(Collection entries)
★ ★ ★ ★

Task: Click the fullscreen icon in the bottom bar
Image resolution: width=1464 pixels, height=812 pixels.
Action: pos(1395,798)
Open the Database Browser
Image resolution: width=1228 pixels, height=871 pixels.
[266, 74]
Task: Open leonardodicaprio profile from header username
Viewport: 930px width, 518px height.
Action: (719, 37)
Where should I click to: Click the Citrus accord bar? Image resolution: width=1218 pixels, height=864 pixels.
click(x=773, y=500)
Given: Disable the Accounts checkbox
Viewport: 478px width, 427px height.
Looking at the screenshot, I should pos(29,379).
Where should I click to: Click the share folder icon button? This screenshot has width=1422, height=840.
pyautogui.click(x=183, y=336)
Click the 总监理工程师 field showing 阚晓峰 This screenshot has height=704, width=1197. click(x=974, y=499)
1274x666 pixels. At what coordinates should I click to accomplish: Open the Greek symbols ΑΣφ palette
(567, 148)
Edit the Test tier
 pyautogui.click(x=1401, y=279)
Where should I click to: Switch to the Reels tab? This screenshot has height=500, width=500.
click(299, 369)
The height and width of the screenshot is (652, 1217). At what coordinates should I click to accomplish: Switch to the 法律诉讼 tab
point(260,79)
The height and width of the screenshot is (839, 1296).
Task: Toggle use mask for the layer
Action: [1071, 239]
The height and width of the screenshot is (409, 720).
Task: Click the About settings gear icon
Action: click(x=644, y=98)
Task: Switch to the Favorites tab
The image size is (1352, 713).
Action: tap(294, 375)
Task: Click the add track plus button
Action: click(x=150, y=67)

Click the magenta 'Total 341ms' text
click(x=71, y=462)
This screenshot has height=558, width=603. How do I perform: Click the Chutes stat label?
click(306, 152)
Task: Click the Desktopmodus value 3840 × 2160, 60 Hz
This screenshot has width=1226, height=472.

★ ★ ★ ★

Present every line of the entries above as a Markdown table with two columns, Row and Line, numbering the rows and omitting blank lines.

- [RESPONSE]:
| Row | Line |
|---|---|
| 1 | Task: Click the fullscreen icon in the bottom bar |
| 2 | Image resolution: width=1464 pixels, height=812 pixels. |
| 3 | Action: pos(1395,798) |
| 4 | Open the Database Browser |
| 5 | Image resolution: width=1228 pixels, height=871 pixels. |
| 6 | [266, 74] |
| 7 | Task: Open leonardodicaprio profile from header username |
| 8 | Viewport: 930px width, 518px height. |
| 9 | Action: (719, 37) |
| 10 | Where should I click to: Click the Citrus accord bar? Image resolution: width=1218 pixels, height=864 pixels. |
| 11 | click(x=773, y=500) |
| 12 | Given: Disable the Accounts checkbox |
| 13 | Viewport: 478px width, 427px height. |
| 14 | Looking at the screenshot, I should pos(29,379). |
| 15 | Where should I click to: Click the share folder icon button? This screenshot has width=1422, height=840. |
| 16 | pyautogui.click(x=183, y=336) |
| 17 | Click the 总监理工程师 field showing 阚晓峰 This screenshot has height=704, width=1197. click(x=974, y=499) |
| 18 | 1274x666 pixels. At what coordinates should I click to accomplish: Open the Greek symbols ΑΣφ palette |
| 19 | (567, 148) |
| 20 | Edit the Test tier |
| 21 |  pyautogui.click(x=1401, y=279) |
| 22 | Where should I click to: Switch to the Reels tab? This screenshot has height=500, width=500. |
| 23 | click(299, 369) |
| 24 | The height and width of the screenshot is (652, 1217). At what coordinates should I click to accomplish: Switch to the 法律诉讼 tab |
| 25 | point(260,79) |
| 26 | The height and width of the screenshot is (839, 1296). |
| 27 | Task: Toggle use mask for the layer |
| 28 | Action: [1071, 239] |
| 29 | The height and width of the screenshot is (409, 720). |
| 30 | Task: Click the About settings gear icon |
| 31 | Action: click(x=644, y=98) |
| 32 | Task: Switch to the Favorites tab |
| 33 | The image size is (1352, 713). |
| 34 | Action: tap(294, 375) |
| 35 | Task: Click the add track plus button |
| 36 | Action: click(x=150, y=67) |
| 37 | Click the magenta 'Total 341ms' text |
| 38 | click(x=71, y=462) |
| 39 | This screenshot has height=558, width=603. How do I perform: Click the Chutes stat label? |
| 40 | click(306, 152) |
| 41 | Task: Click the Desktopmodus value 3840 × 2160, 60 Hz |
| 42 | This screenshot has width=1226, height=472. |